Leaderboard v2 (Current)
New benchmarks (launched mid-2024):
- MMLU-PRO: 10 choices, reasoning-heavy
- GPQA: PhD-level science, Google-proof
- BBH: 23 hard tasks from BIG-Bench
- MATH Lvl 5: Competition math, hardest level
- MuSR: ~1000-word multi-step reasoning
- IFEval: Instruction-following compliance

Key changes: All benchmarks are harder. Scores dropped significantly (average went from ~70% to ~30%). This restored the leaderboard’s ability to differentiate models. All evaluations run through EleutherAI’s lm-evaluation-harness for reproducibility.
For your fine-tuned model: Run the same benchmarks locally using lm-evaluation-harness. Compare your fine-tuned model against the base model on the v2 suite. If your fine-tuned model drops significantly on general benchmarks, you may have catastrophic forgetting. If it improves on your target task without dropping elsewhere, you have a successful fine-tune.
tune
Custom & Human Evaluation
Building evaluation that matches your actual use case
Custom Evaluation Design
Step 1: Define success criteria. What does “good” mean for your task? Factual accuracy? Correct format? Appropriate tone? Specific domain knowledge?

Step 2: Build a test set. 100–500 examples that represent your real use case. Include edge cases. Never use training data for evaluation. Have domain experts create or validate the test set.
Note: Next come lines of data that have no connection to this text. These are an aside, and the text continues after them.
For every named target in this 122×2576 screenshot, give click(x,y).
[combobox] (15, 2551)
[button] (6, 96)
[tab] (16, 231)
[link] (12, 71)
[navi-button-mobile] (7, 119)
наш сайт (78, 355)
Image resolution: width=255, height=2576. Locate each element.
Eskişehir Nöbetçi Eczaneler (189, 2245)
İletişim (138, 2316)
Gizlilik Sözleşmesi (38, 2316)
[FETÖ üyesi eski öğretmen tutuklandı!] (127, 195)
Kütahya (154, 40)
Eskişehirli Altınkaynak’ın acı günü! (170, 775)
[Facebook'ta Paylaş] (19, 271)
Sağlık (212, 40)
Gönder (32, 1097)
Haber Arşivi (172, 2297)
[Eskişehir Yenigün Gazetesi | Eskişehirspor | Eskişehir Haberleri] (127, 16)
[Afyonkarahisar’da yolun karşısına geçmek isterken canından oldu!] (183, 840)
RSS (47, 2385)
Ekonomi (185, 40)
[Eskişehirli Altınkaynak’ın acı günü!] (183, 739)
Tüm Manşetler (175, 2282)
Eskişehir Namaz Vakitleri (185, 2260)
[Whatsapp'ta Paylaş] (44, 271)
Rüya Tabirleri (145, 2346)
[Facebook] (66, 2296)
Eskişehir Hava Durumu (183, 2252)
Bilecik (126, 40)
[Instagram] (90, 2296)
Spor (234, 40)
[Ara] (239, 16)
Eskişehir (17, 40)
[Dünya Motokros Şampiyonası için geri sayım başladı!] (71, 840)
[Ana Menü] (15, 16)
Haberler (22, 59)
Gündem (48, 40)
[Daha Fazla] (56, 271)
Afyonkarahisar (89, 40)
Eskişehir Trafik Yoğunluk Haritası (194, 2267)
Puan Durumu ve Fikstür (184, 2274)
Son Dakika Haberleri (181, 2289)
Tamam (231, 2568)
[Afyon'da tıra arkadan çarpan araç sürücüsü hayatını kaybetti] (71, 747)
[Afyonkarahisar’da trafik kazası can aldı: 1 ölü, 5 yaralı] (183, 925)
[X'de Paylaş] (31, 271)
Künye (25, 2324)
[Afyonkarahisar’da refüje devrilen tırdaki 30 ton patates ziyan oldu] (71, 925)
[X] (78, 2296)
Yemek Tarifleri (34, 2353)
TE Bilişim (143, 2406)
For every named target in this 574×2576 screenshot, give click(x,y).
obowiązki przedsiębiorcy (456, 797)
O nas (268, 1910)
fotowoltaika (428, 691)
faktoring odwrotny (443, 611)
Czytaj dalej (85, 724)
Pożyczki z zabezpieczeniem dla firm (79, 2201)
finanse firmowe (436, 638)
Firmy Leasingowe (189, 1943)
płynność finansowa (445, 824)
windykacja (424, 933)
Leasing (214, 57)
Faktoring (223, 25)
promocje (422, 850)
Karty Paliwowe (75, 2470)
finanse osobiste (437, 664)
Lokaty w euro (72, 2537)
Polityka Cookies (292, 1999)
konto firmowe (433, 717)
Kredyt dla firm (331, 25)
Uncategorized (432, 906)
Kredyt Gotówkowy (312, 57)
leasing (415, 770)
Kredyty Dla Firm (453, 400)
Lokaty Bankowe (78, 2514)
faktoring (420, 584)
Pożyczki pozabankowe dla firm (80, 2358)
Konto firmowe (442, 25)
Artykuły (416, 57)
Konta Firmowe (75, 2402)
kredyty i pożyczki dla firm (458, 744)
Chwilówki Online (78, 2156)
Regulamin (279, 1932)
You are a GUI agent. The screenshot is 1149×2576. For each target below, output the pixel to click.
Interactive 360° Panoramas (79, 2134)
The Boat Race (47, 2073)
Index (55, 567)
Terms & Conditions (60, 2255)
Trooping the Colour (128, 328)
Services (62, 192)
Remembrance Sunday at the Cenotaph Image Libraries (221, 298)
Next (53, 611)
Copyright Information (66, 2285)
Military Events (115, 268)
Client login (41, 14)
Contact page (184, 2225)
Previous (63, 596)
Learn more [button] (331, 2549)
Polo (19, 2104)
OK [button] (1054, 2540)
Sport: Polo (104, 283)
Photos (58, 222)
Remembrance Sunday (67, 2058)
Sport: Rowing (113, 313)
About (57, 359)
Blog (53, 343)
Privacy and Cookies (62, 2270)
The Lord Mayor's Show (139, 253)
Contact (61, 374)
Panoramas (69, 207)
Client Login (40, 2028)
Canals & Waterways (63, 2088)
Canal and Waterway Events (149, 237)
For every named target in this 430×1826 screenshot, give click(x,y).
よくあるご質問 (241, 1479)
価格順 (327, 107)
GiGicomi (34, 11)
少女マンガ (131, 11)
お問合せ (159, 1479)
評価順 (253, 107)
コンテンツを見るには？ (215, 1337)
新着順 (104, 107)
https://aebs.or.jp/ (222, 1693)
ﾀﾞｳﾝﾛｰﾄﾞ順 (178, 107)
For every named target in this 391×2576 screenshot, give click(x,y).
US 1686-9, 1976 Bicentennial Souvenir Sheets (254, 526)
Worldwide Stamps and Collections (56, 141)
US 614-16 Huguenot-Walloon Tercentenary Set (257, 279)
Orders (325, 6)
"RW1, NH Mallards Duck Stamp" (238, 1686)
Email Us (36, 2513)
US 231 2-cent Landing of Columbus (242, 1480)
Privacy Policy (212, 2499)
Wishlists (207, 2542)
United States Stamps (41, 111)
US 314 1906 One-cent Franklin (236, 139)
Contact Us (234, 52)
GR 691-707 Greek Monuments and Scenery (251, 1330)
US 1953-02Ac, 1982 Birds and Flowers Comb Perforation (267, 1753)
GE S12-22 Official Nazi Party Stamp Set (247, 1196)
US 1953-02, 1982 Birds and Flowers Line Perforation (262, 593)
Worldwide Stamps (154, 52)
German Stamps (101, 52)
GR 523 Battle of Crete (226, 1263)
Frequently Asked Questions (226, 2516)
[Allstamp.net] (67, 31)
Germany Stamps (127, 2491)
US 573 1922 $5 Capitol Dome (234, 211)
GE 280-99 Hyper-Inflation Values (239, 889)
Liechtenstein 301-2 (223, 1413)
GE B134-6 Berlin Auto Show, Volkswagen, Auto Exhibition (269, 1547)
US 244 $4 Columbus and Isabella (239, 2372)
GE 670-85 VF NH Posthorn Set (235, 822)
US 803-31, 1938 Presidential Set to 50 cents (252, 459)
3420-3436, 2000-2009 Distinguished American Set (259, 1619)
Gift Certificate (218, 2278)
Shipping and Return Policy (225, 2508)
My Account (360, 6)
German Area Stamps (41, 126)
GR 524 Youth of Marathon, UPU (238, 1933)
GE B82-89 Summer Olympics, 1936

Step 3: Choose metrics. For classification: accuracy, F1, precision/recall. For generation: LLM-as-judge scores, ROUGE/BLEU (if reference answers exist), exact match (for structured output). For preference: win rate vs baseline model.

Step 4: Automate. Run evaluation after every training run. Compare against the base model and your best previous fine-tune. Track metrics over time in WandB.
Human Evaluation
When to use: Final validation before deployment. When automated metrics don’t capture what matters (tone, creativity, safety). When you need stakeholder buy-in.

Design principles:
- Blind comparison (A/B testing, evaluator doesn’t know which model is which)
- Clear rubric (define exactly what “better” means)
- Multiple evaluators (at least 3 per example)
- Inter-annotator agreement (Cohen’s kappa > 0.6 is acceptable)
- Sufficient sample size (100+ comparisons for statistical significance)

Cost: $1–5 per comparison. A 200-example evaluation with 3 annotators costs $600–3,000. Use LLM-as-judge for iteration, human evaluation for final decisions.
The complete evaluation recipe: (1) Run lm-evaluation-harness for general benchmarks — check for catastrophic forgetting. (2) Run your custom test set with LLM-as-judge — measure task-specific quality. (3) Do a small human evaluation (50–100 examples) — validate that LLM-judge scores match human preferences. (4) Deploy with monitoring — track real-world performance and user feedback.